Collected data entries
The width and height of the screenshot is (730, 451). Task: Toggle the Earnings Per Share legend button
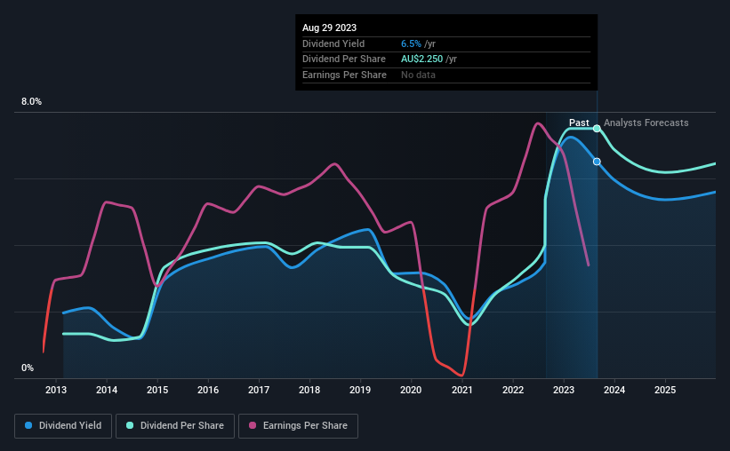[298, 426]
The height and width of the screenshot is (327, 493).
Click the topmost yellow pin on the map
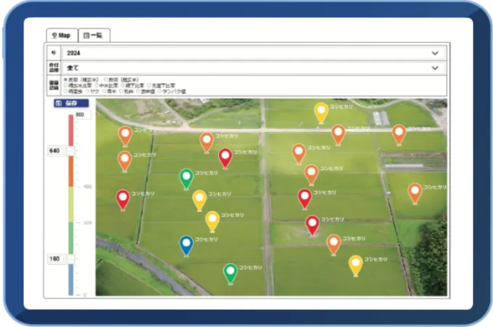point(321,111)
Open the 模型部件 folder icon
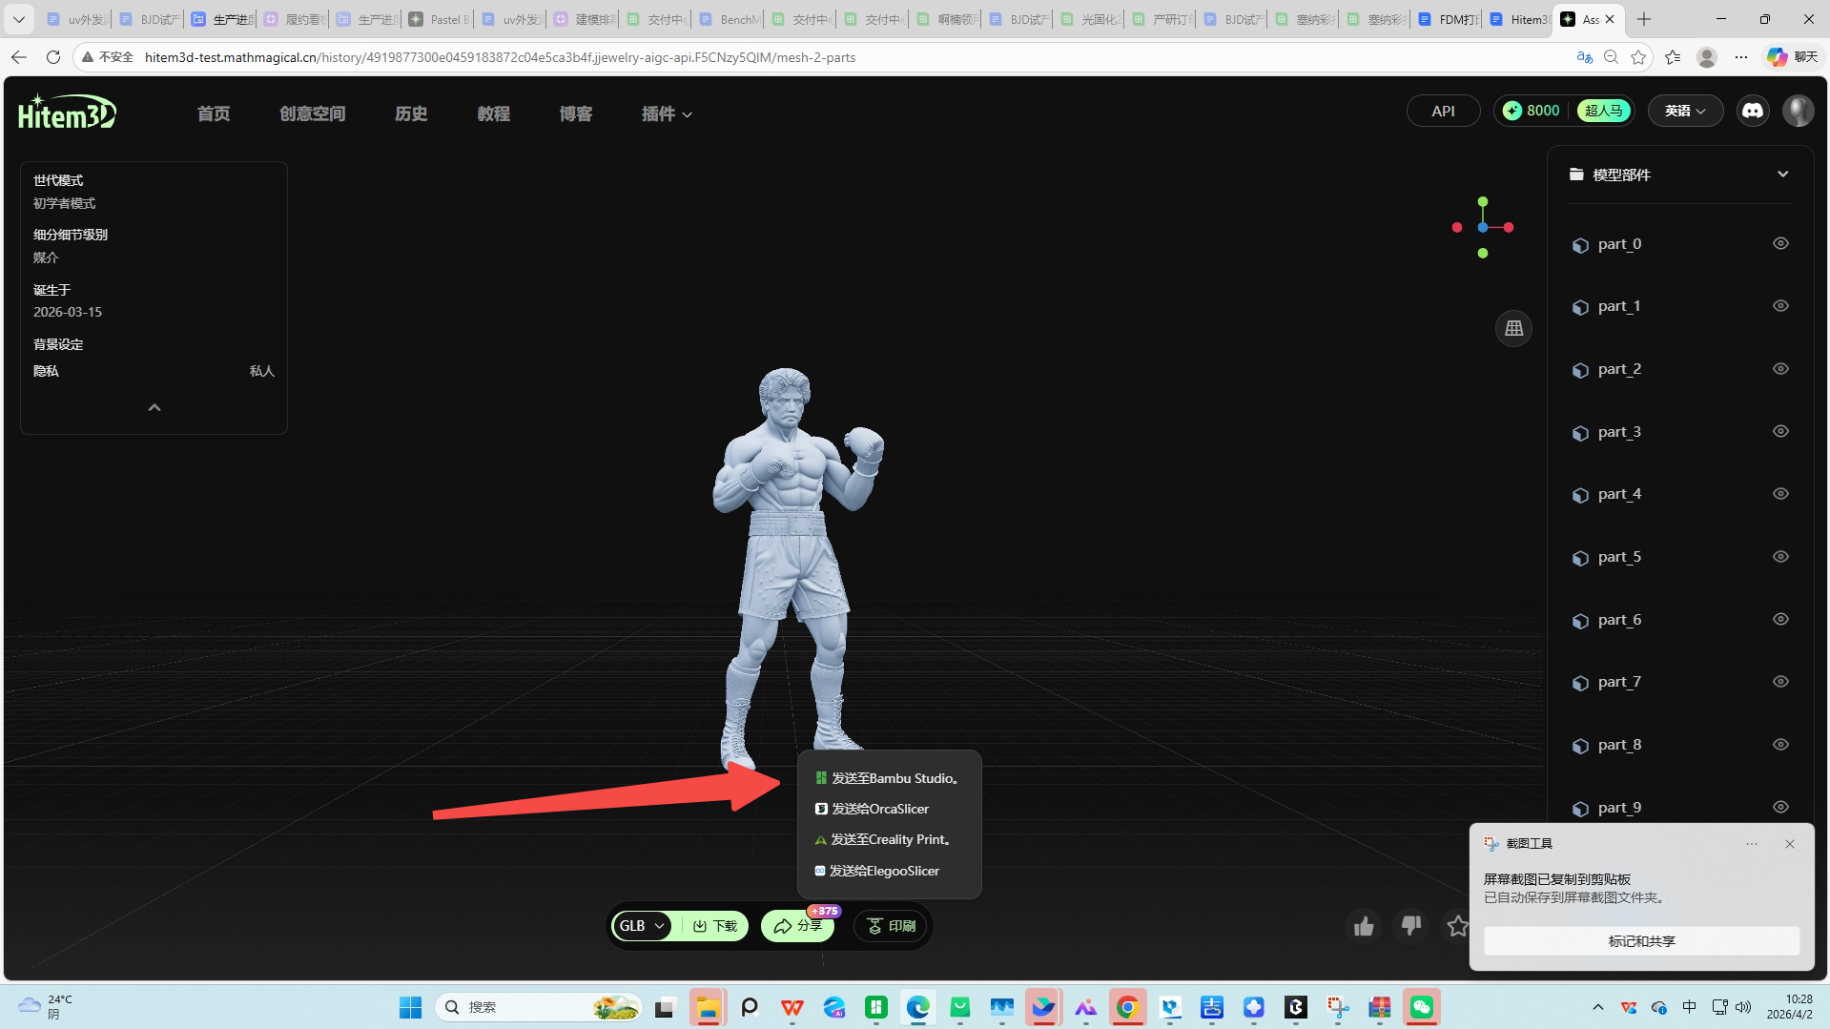Screen dimensions: 1830x1029 pyautogui.click(x=1575, y=175)
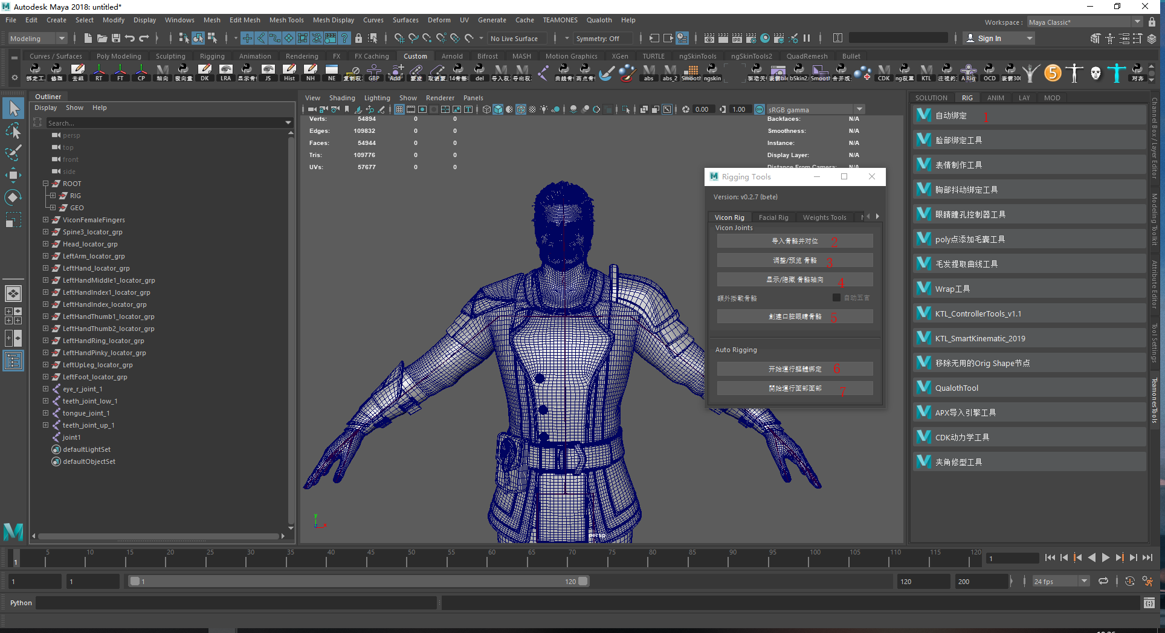The image size is (1165, 633).
Task: Click the 导入骨骼并对位 button
Action: click(x=794, y=241)
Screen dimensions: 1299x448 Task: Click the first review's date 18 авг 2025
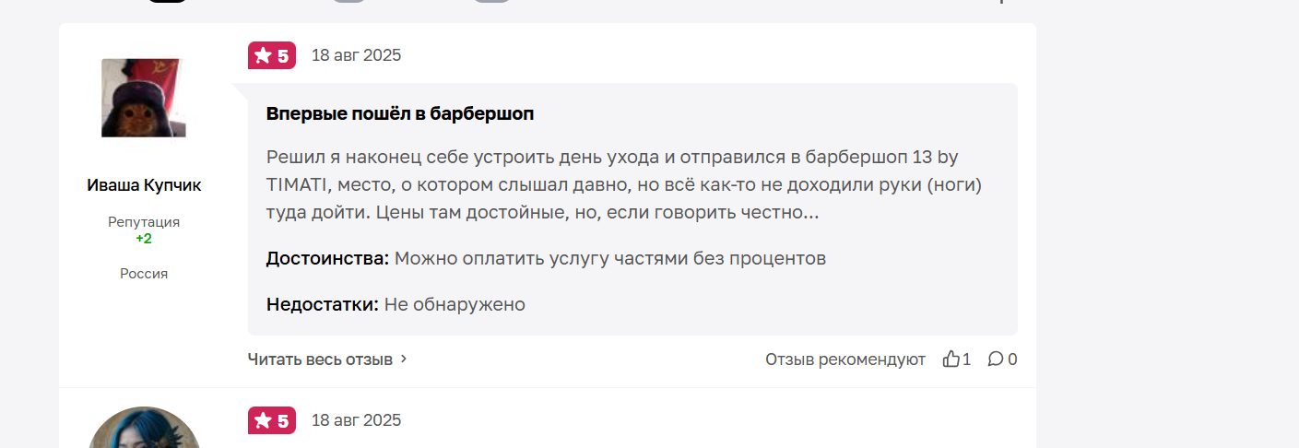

▸ What you need to do: Reproduce the records word for word from their first line up to and including the line that contains "Action: click(x=794, y=241)". Leave the pictures out of your copy.

▸ Written solution:
The width and height of the screenshot is (730, 451). Task: Toggle the Earnings Per Share legend button
[298, 426]
The height and width of the screenshot is (327, 493).
Click the topmost yellow pin on the map
point(321,111)
Open the 模型部件 folder icon
Screen dimensions: 1830x1029 pyautogui.click(x=1575, y=175)
The image size is (1165, 633).
Task: Click the 导入骨骼并对位 button
Action: click(x=794, y=241)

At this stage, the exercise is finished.